Starbucks investors seek clarification from incoming CEO on union and cafe reviews


NEW YORK, Nov 3 (Reuters) – New CEO Laxman Narasimhan took the stage at Starbucks Corp’s (SBUX.O) Seattle headquarters in September, telling investors he would maintain the company’s mission.

But the 10-year veteran of the consumer business did not say what steps he would take to deal with a growing labor movement, or help the coffeehouse chain meet ambitious sales targets as it overhauls its cafes .

Narasimhan, former CEO of British Lysol maker Reckitt, joined Starbucks’ payroll on October 1. He recently visited Starbucks cafes in London, Seattle and Long Island in New York, where he began training as a barista, according to LinkedIn posts. He also attended a conference for more than 2,000 Starbucks district managers, according to a company blog post.

Starbucks shares have been roughly flat at $84.58 since Sept. 1, when Starbucks announced Narasimhan’s appointment. Investors who spoke to Reuters ahead of his quarterly results on Thursday said they hoped to hear details about his approach to the union and overall business goals, although he is not expected to speak. He takes over as CEO on April 1.
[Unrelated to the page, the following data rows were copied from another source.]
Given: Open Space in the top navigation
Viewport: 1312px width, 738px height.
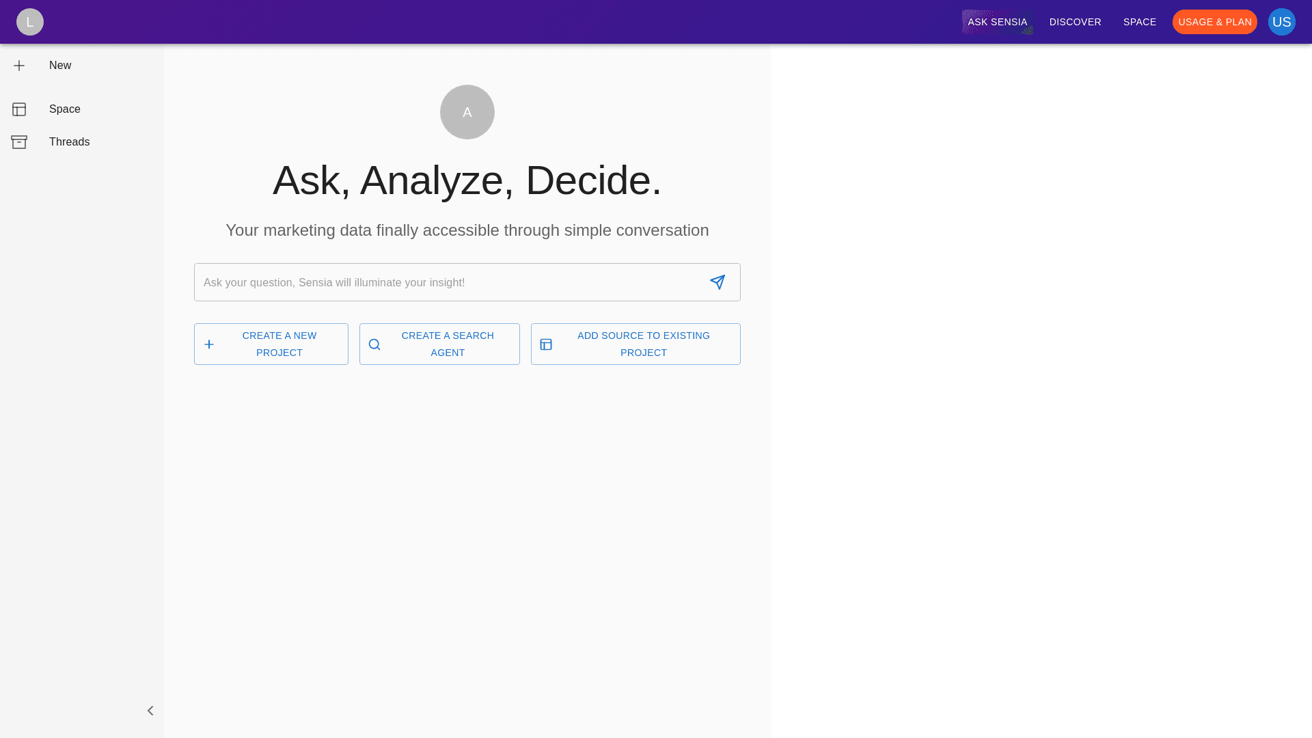Looking at the screenshot, I should [1139, 22].
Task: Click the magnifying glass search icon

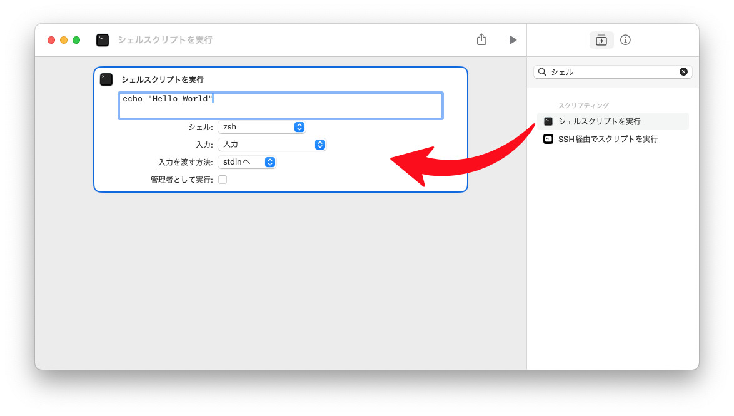Action: (x=542, y=72)
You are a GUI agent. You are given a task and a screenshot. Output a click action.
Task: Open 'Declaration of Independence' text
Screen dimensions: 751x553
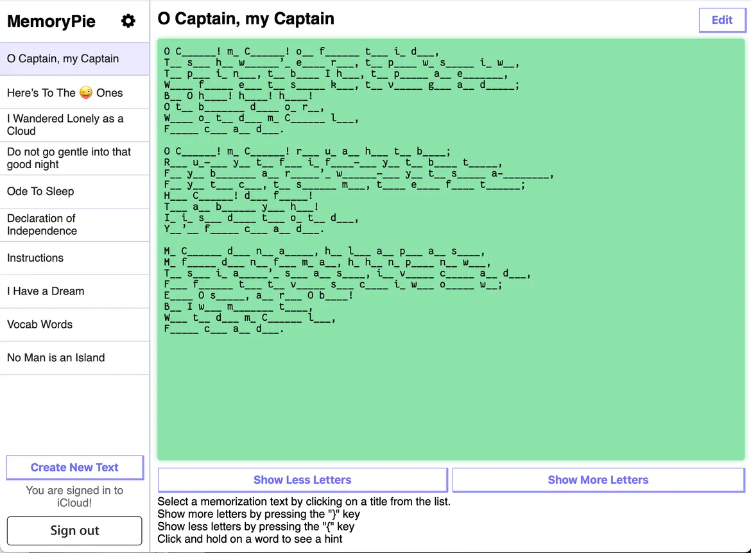pos(42,225)
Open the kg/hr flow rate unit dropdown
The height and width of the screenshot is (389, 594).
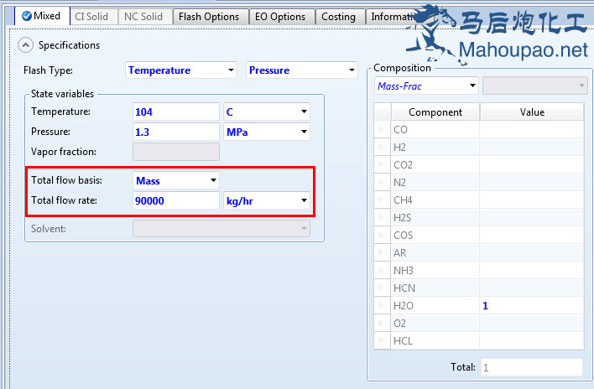(x=266, y=200)
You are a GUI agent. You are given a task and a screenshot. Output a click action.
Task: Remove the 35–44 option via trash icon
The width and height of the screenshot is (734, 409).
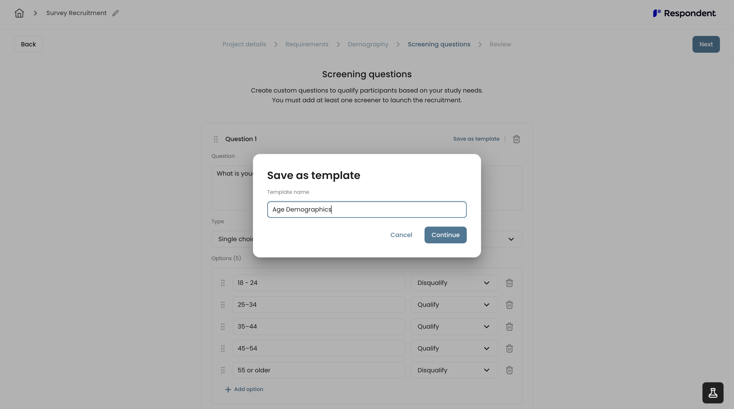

Last month, Starbucks said it was aiming to generate 7% to 9% sales growth globally through 2025, despite intense competition from rivals including Dutch Brothers. (BROS.N) and McDonald’s Corp. (MCD.N).

Employees at at least 250 locations owned by US companies voted to unionize last year after campaigning for better working conditions. Outgoing chief executive Howard Schultz responded by calling unions “third parties” and saying the company was “in a battle for the hearts and minds of our employees.”

Jake Dollarhide, co-founder of Longbow Asset Management, told Reuters he was not bothered by tensions around the union. “I want [Narasimhan] to maximize shareholder value,” he said.

Dollarhide, some of whose clients own Starbucks stock, wants to see Narasimhan expand Starbucks’ canned and bottled beverage business, pushing products such as $3.38 Nitro cold brew and $2.98 Tripleshot Energy. $ deeper into retailers, including Kroger Co. (KR.N). In 2015 at PepsiCo Inc. (PEP.O)Narasimhan championed a deal for PepsiCo to distribute Starbucks ready-to-drink beverages in Latin America.

Four investors whose funds embrace social causes told Reuters they hoped Narasimhan would bring a softer stance to talks with the union. This, they said, could help improve employee retention at a time when Starbucks is restructuring its cafes and needs to keep operations running smoothly.

“It would mean a lot if one of the first things he said was, ‘I went and talked to the workers in our stores, I heard their concerns about safety, wages, health care,’ said Christian Greiner, sub-advisor to Azzad Asset Management’s large-cap growth fund, which has a $2 million stake in the company.

Starbucks did not respond to a request for comment. The company previously said it was listening and investing heavily in its employees, including spending on new equipment to make coffee faster and raising the average minimum wage to nearly $17 an hour.

He also said he respects the choice of workers to join a union and is committed to bargaining in good faith.

There is little in Narasimhan’s track record or in his public remarks offering any clues as to how he will handle workers’ grievances. In negotiations, which began last week at dozens of stores, baristas plan to seek lower health insurance costs, reliable work schedules and more transparency before employees are laid off, employees say. involved in the talks.

When Narasimhan led PepsiCo in Latin America from 2015 to 2019, workers at a Guatemalan Frito Lay plant formed an independent union, with nearly 900 of its 1,300 employees, according to union officials in Guatemala, a relatively small market for the company. PepsiCo initially did not recognize this union, but signed a three-year deal with it in 2018.

Starbucks’ board first scouted Narasimhan as a potential successor to former CEO Kevin Johnson before Johnson retired in March – and before workers sought union recognition, two sources familiar with the company told Reuters. case.

Jonas Kron, director of advocacy at Trillium Asset Management, which owns about $48 million in Starbucks stock, said Narasimhan had “wiggle room where Schultz had none” because he “didn’t not tie his own personal identity or professional reputation to this hostility to unions as Schultz did.”

Currently, Schultz’s position is “dividing the workforce,” said Dieter Waizenegger, executive director of SOC Investment Group, which works with union pension plans that own about $156.6 million in Starbucks stock.

Kron and three other investors filed a shareholder proposal last month asking Starbucks’ board to hire an independent third party to assess its compliance with labor standards in its 2020 Global Human Rights Statement.